DOCUMENT SEGMENT:
When I was 22 I was working at a non-profit in Bermuda but found it wasn't a good fit. I decided to start a project of my own through an internship at EA. I discovered that physical work, and work which is directly involved in growing and sharing food, felt healthy and right.

In order to learn more about GB, I came to the Golden Rule Mini-Farm in October 2017 and worked with Rachel Britten, the GRMF Manager at the time. When an internship became available at VGfP in March 2018, I joined Matt Drewno on the coast.

I hope to collaborate with Chris and others from my home to create a GB learning center in Bermuda. We're both currently training for Basic-Level Teacher Certification.

[Text and element pointing records]

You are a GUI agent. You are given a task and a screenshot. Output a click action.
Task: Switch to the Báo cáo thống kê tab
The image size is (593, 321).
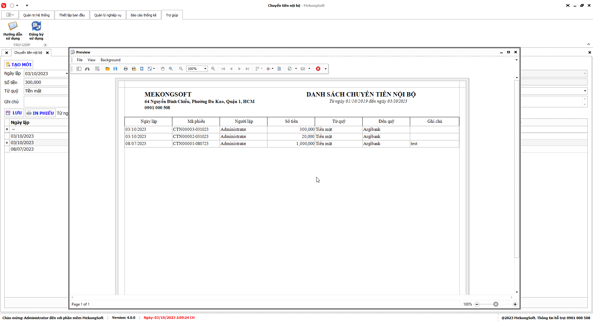[143, 15]
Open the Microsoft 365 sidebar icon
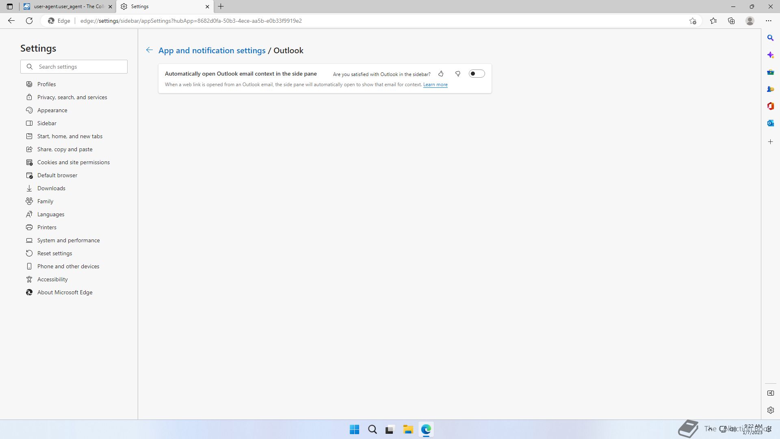Viewport: 780px width, 439px height. point(770,106)
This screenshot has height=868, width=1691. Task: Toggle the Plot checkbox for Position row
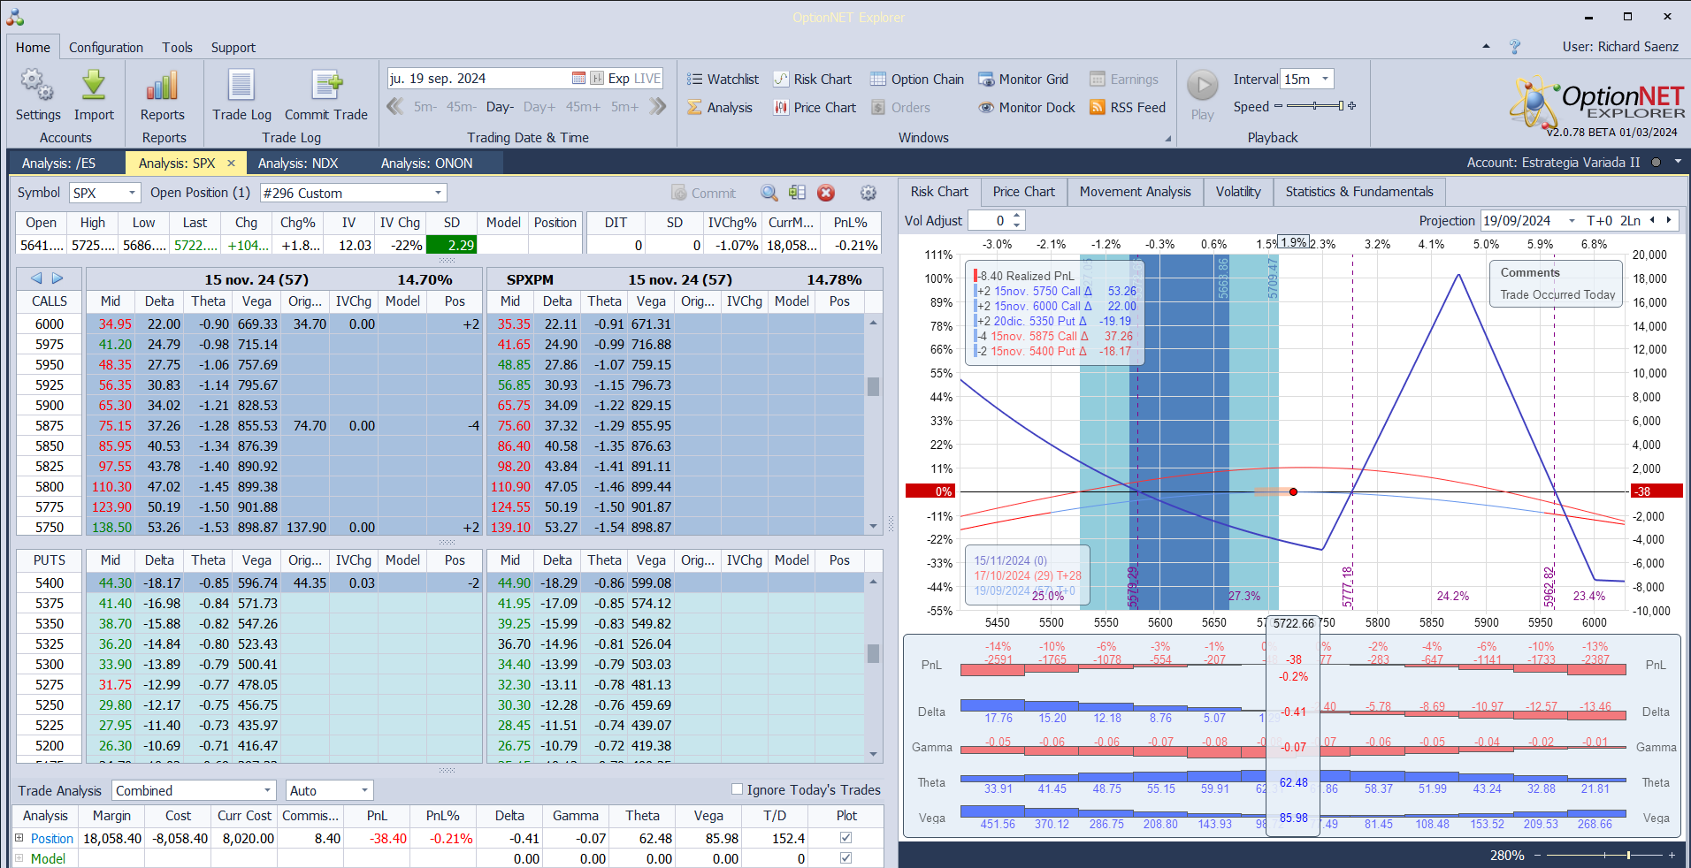[846, 838]
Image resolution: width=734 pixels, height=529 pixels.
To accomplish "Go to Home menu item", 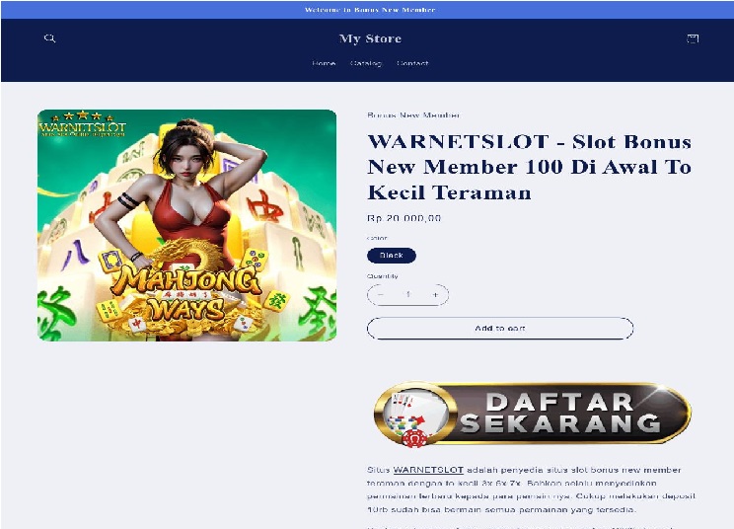I will 324,63.
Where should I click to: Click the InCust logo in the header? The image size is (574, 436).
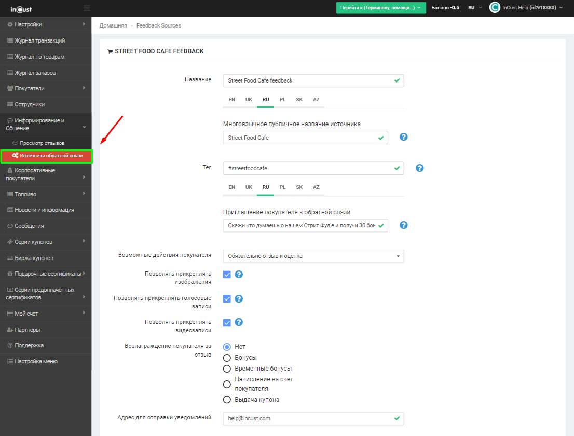tap(21, 8)
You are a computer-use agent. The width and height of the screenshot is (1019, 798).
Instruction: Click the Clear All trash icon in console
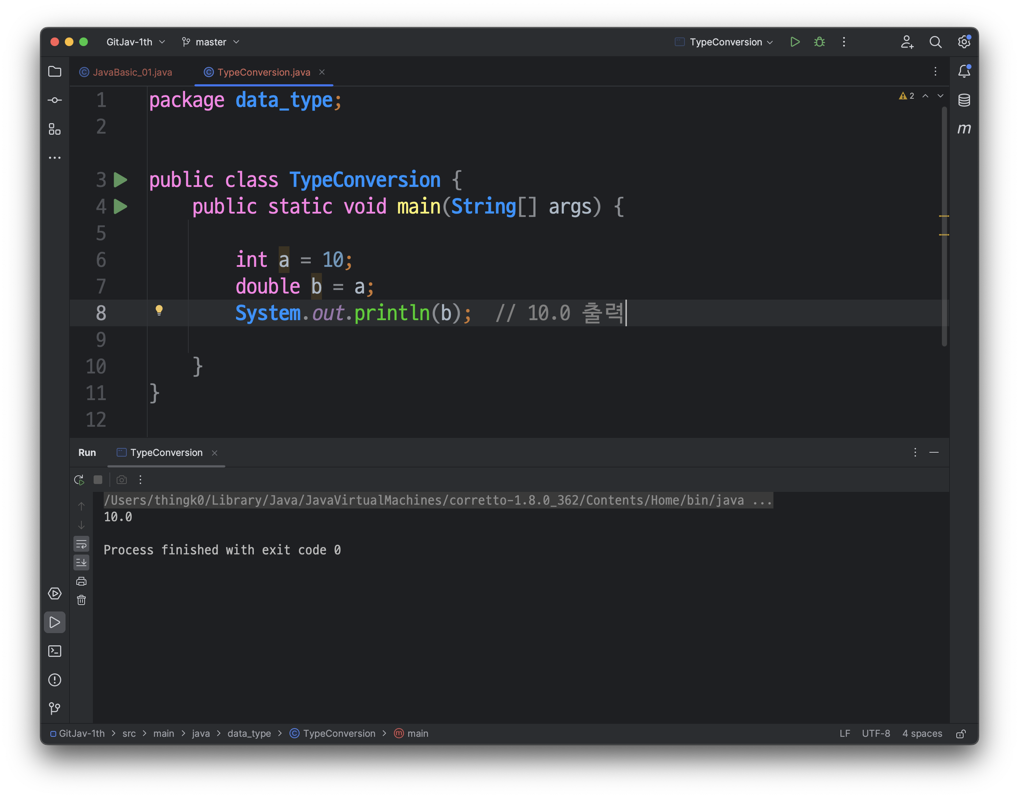click(81, 600)
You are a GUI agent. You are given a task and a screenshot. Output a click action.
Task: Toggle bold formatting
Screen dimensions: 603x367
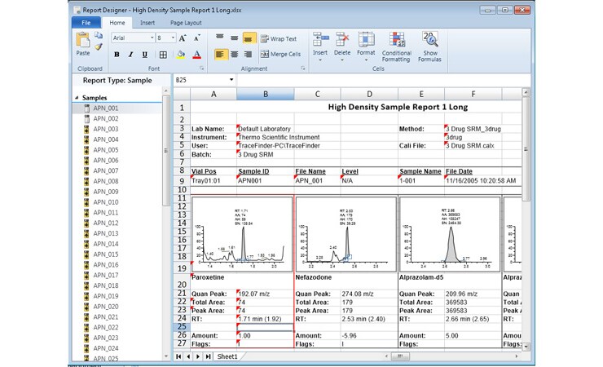[117, 55]
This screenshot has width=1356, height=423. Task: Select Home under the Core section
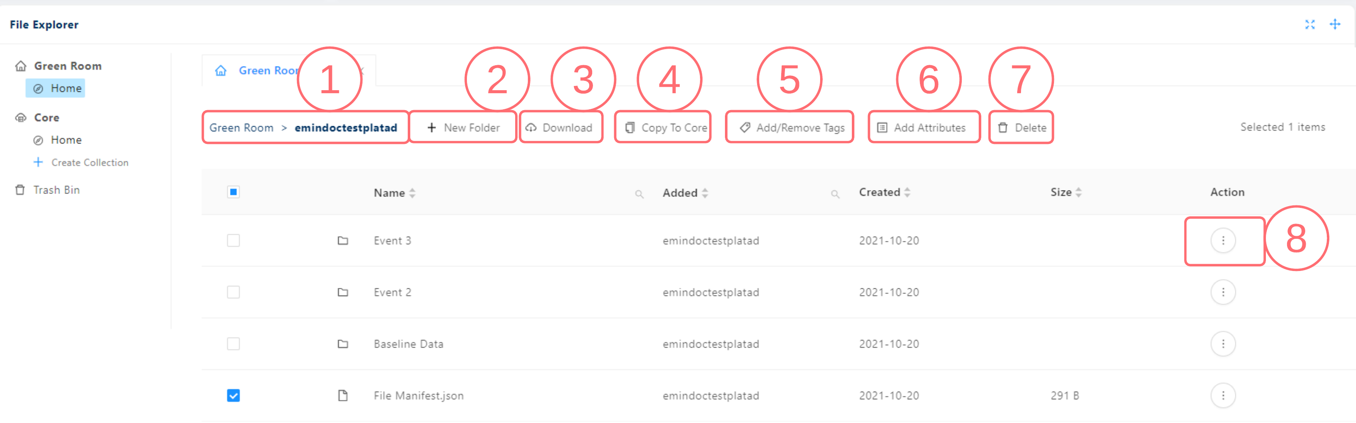point(66,140)
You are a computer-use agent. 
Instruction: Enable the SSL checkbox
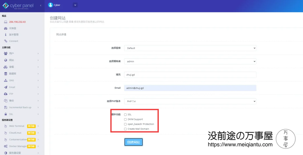point(125,115)
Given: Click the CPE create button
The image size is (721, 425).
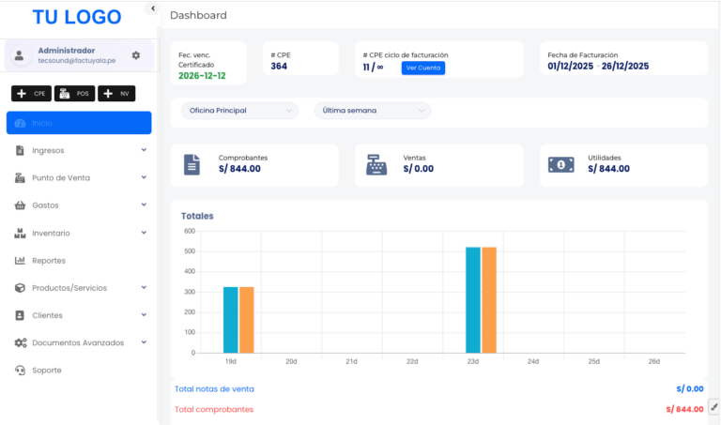Looking at the screenshot, I should [x=32, y=94].
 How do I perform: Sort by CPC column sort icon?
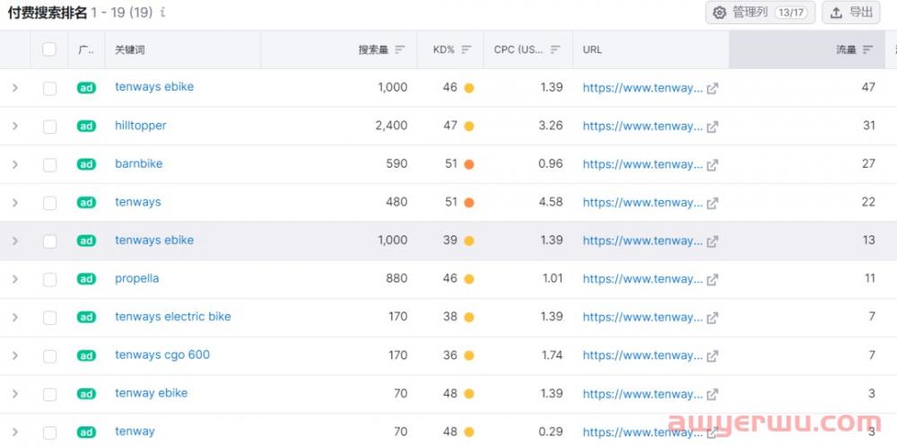555,49
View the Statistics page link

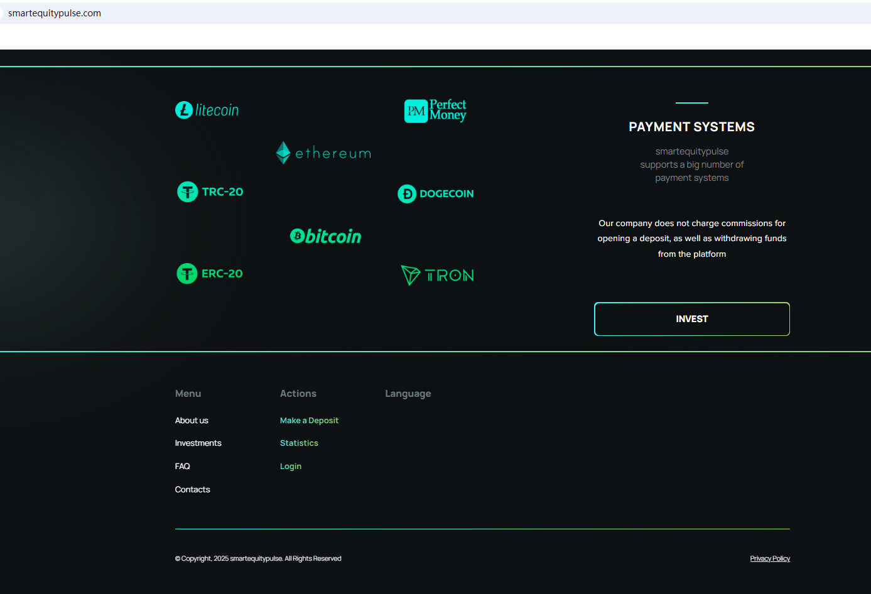click(299, 443)
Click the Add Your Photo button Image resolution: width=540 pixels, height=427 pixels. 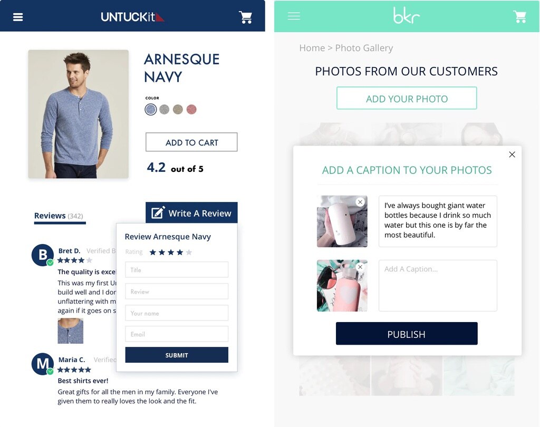(407, 99)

WORK REQUIRED: Extend the internship account past its final sentence, "We're both currently training for Basic-Level Teacher Certification." The records come from a separate source and have no connection to the internship account.

ANSWER TO THIS TASK:
What I value most about my time at VGfP is the connection with these people that's developed. I can't imagine ever not having them in my life. Not only the teachers and interns from EA, but also the communities I've experienced in Mendocino County; the forests, the people, the commitment to local food movements, it's all really inspiring. I was considering other training sites, but I feel it's providential that I was meant to be here. It's a privilege and an honor to be in this space.

I'm considering staying another year as an apprentice, which would give me a chance to become really grounded in the GB method. But when I finish, I want to return to Bermuda and teach the method to the people there. Our island imports 100% of our food. The GROW BIOINTENSIVE method could change that. .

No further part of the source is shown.